Nach der Zerstörung der Burganlage von Angern im Dreißigjährigen Krieg – dokumentiert etwa 1631 durch den Einfall der Truppen Tillys – blieben nur Teile des Kellers der Vorburg und das Turmgewölbe sowie möglicherweise auch das Tonnengewölbe daneben erhalten. Aus diesen Resten entstand ab etwa 1650 ein schlichter Neubau, der baulich und funktional zwischen ruinöser Burg und barockem Schloss vermittelt. Die neue Wohnanlage umfasste laut Quellenbefund drei Hauptbestandteile: das zweigeschossige Haupthaus, ein einstöckiges Nebengebäude und den dazwischenstehenden Rest des Turms. Letzterer war als solcher zwar funktionslos geworden, aber architektonisch in das Ensemble eingebunden und beherbergte immerhin noch ein bewohnbares Zimmer.

Inventar und Bauanalyse des Wohnhauses auf der Turminsel von Angern um 1650. Das vorliegende Inventar (Rep. H Angern Nr. 409, Blätter 15–18) dokumentiert in bemerkenswerter Detailtiefe die Ausstattung und bauliche Struktur des Wohngebäudes auf der Turminsel der ehemaligen Wasserburg Angern im Zeitraum um 1650. Diese Quelle erlaubt es, sowohl die funktionale Gliederung als auch den architektonischen und sozialen Zustand eines adligen Gutshauses der Nachkriegszeit des Dreißigjährigen Kriegs zu rekonstruieren. Das Gebäude war zu diesem Zeitpunkt bereits in die bestehende Struktur des mittelalterlichen Bergfrieds eingebunden und wurde 1735 (evtl. teilweise) abgerissen, um Platz für die barocke Dreiflügelanlage zu schaffen.

### Aufgabe 1
Aus welchen drei Hauptbestandteilen bestand die neue Wohnanlage laut dem Text über Angern?
### Aufgabe 2
Gib aus dem Text über Angern die Passage zwischen „Inventar und Bauanalyse“ und „Dreiflügelanlage zu schaffen.“ einschließlich wortgetreu wieder.
Das anschließende Material steht in keinem Zusammenhang mit dem Text über Angern.

[Eine Folge von Datensätzen]

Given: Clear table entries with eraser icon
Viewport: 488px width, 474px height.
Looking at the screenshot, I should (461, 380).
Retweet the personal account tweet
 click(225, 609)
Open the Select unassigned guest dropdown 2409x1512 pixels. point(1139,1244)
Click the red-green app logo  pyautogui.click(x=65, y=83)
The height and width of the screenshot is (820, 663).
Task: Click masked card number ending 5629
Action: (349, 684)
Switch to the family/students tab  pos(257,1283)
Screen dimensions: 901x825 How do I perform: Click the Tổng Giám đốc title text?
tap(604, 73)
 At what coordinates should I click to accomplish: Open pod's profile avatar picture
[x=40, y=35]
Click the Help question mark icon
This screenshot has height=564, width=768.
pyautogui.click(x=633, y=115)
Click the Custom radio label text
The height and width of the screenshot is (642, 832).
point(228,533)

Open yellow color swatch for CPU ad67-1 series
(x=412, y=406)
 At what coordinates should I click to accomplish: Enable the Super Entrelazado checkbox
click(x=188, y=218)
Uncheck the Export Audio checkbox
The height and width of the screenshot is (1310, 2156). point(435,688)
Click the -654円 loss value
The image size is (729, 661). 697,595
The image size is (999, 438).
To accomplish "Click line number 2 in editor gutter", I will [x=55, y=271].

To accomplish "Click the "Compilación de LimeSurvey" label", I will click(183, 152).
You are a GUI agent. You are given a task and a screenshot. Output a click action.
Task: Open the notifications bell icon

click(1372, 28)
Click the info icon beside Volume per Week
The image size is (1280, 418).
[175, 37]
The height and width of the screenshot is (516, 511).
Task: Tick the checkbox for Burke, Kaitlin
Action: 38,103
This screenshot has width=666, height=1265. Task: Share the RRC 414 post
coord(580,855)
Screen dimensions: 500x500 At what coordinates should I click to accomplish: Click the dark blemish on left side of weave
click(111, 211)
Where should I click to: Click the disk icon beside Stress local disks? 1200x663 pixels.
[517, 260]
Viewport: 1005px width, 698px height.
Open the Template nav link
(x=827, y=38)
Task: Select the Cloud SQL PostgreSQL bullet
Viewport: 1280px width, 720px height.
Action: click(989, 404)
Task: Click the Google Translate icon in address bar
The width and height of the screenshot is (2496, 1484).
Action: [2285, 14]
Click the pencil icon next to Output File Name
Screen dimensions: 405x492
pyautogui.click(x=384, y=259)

### Antwort 1
Aus dem zweigeschossigen Haupthaus, einem einstöckigen Nebengebäude und dem dazwischenstehenden Rest des Turms.

### Antwort 2
Inventar und Bauanalyse des Wohnhauses auf der Turminsel von Angern um 1650. Das vorliegende Inventar (Rep. H Angern Nr. 409, Blätter 15–18) dokumentiert in bemerkenswerter Detailtiefe die Ausstattung und bauliche Struktur des Wohngebäudes auf der Turminsel der ehemaligen Wasserburg Angern im Zeitraum um 1650. Diese Quelle erlaubt es, sowohl die funktionale Gliederung als auch den architektonischen und sozialen Zustand eines adligen Gutshauses der Nachkriegszeit des Dreißigjährigen Kriegs zu rekonstruieren. Das Gebäude war zu diesem Zeitpunkt bereits in die bestehende Struktur des mittelalterlichen Bergfrieds eingebunden und wurde 1735 (evtl. teilweise) abgerissen, um Platz für die barocke Dreiflügelanlage zu schaffen.